Return, word for word, every entry in the listing below, but not its images.

» Data:
+---+

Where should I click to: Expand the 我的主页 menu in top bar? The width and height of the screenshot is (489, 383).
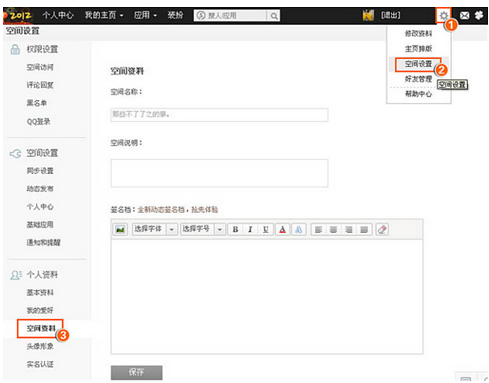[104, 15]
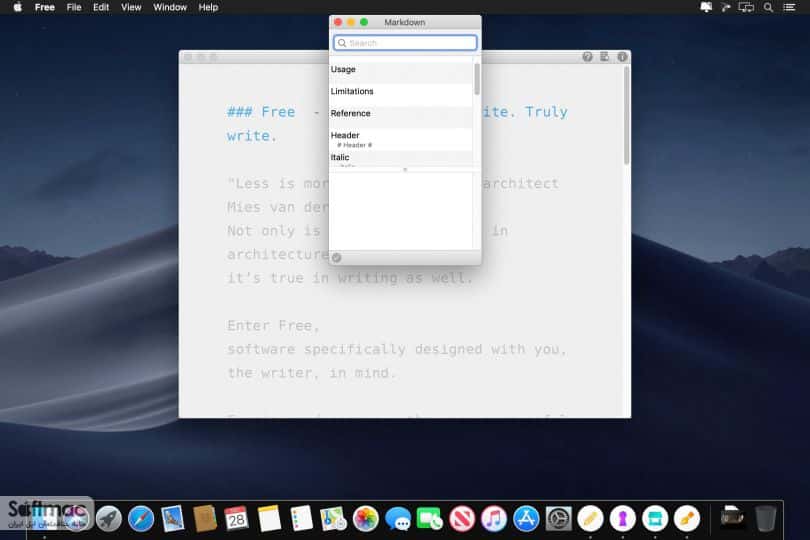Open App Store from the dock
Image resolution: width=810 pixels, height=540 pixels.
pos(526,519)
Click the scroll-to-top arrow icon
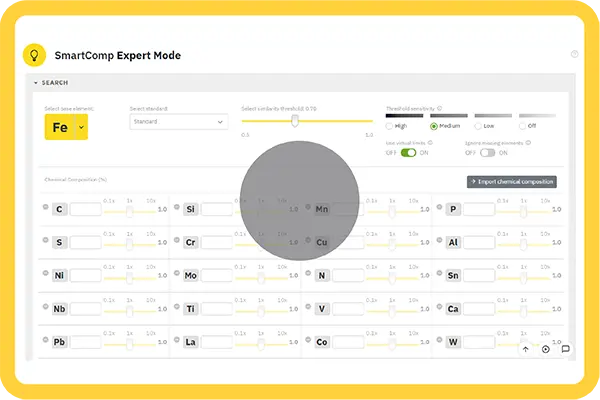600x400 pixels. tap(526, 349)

+---+

» Response box:
Where should I click to: Expand the 我的主页 menu in top bar? The width and height of the screenshot is (489, 383).
[104, 15]
Open App Store from the dock
Image resolution: width=810 pixels, height=540 pixels.
pos(526,519)
Click the scroll-to-top arrow icon
600x400 pixels. tap(526, 349)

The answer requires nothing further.